--- DATA PROVIDED ---

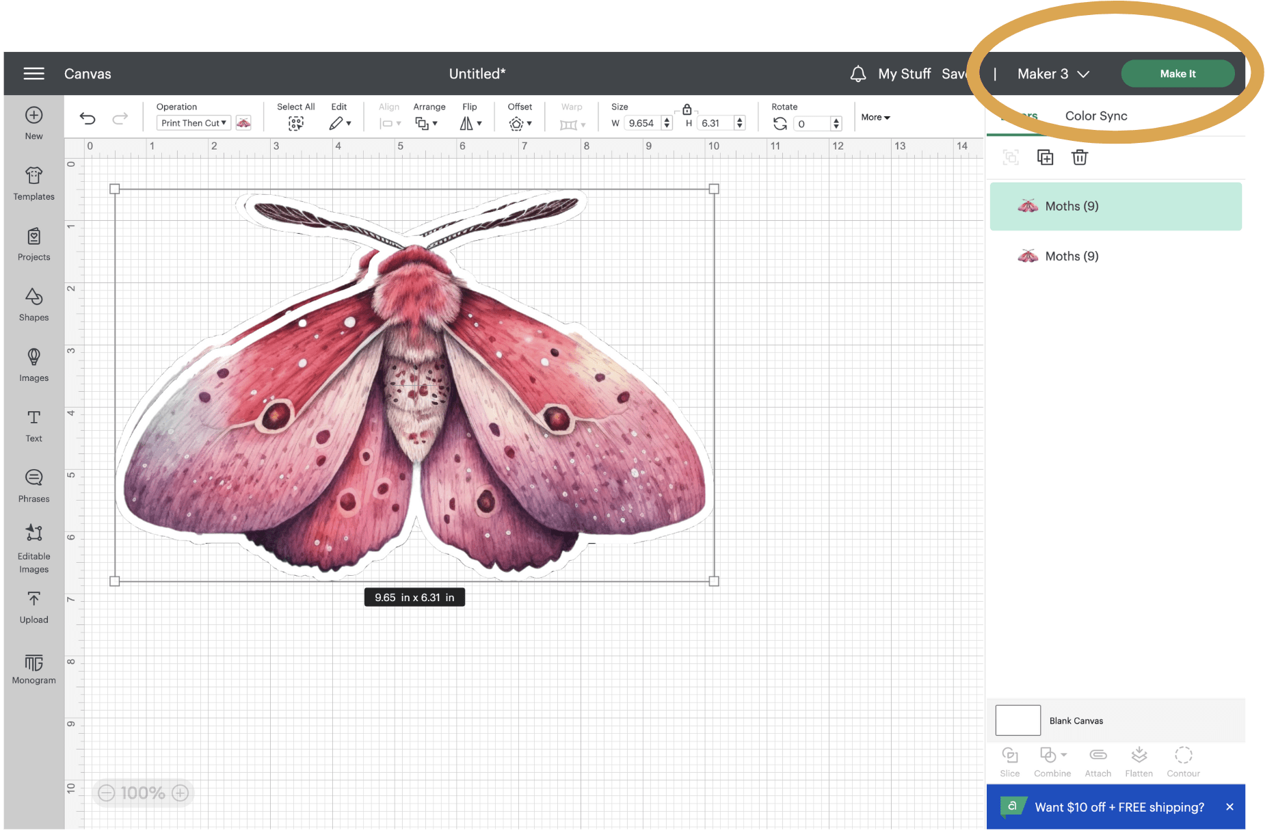1276x833 pixels.
Task: Open the hamburger menu
Action: coord(33,73)
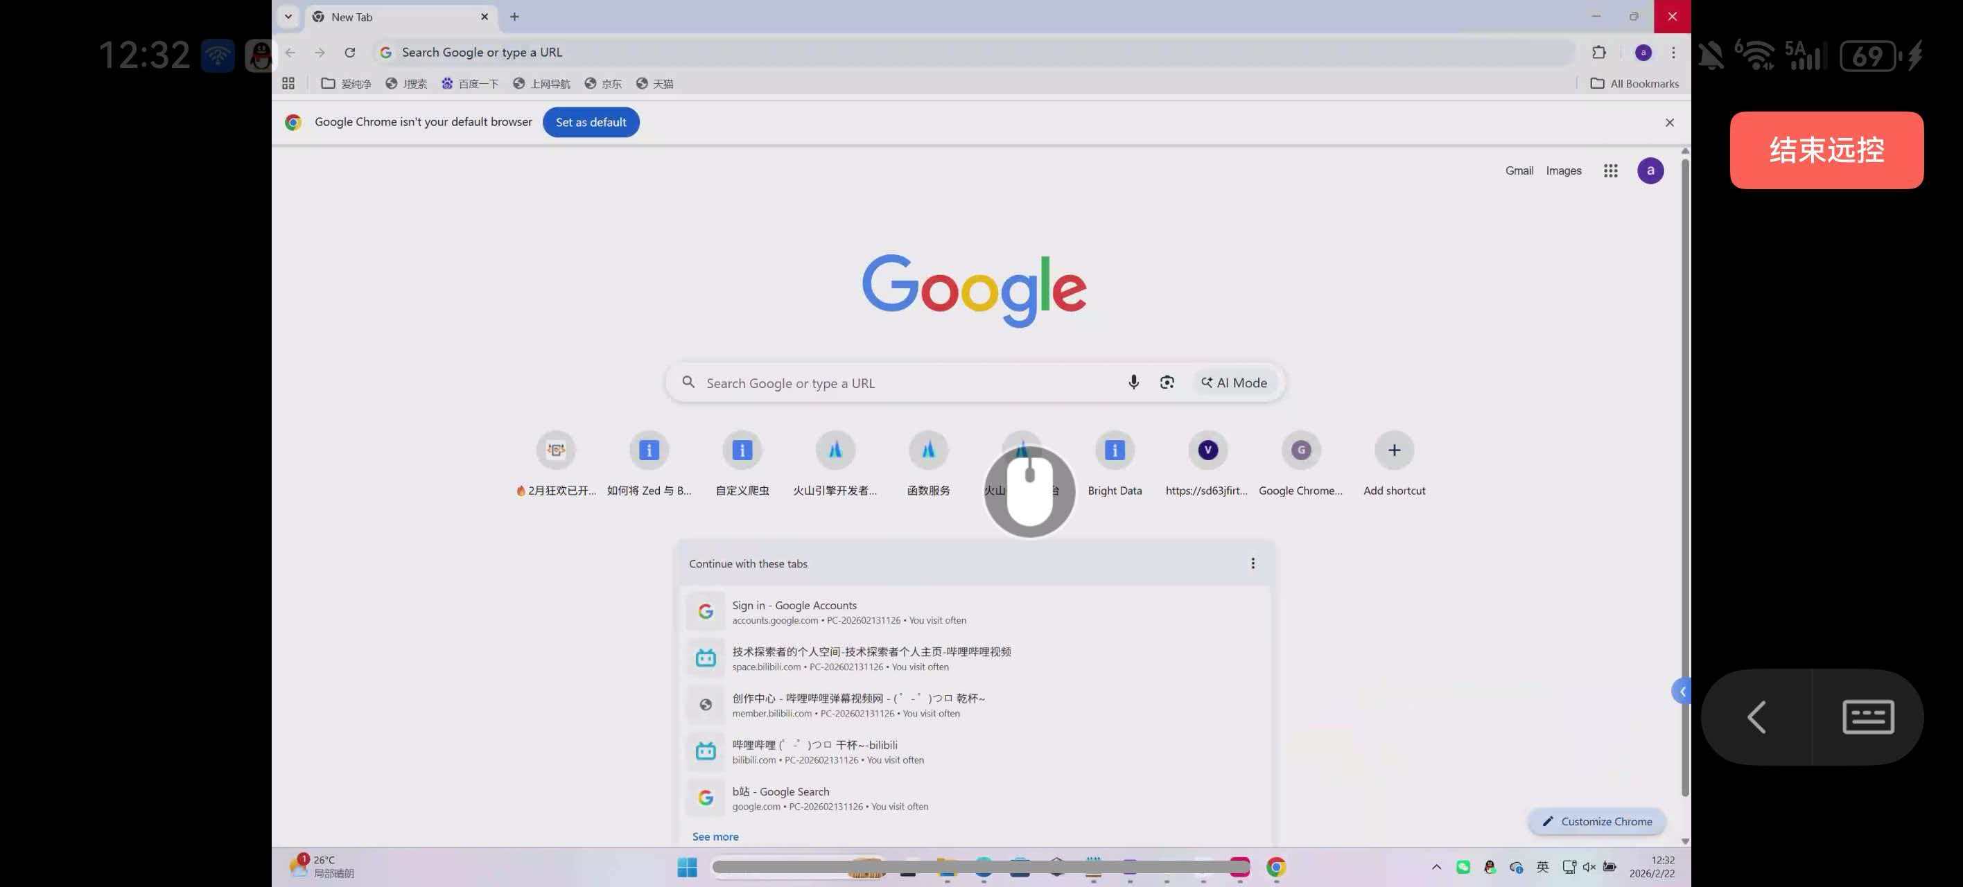The height and width of the screenshot is (887, 1963).
Task: Open Continue with these tabs options menu
Action: [1252, 564]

---

* **TASK STATEMENT**: Reproduce the material above verbatim, omitting both pictures.

* **RESPONSE**:
1276x833 pixels.
Task: Open the hamburger menu
Action: coord(33,73)
The height and width of the screenshot is (887, 1963).
Task: Open Continue with these tabs options menu
Action: [1252, 564]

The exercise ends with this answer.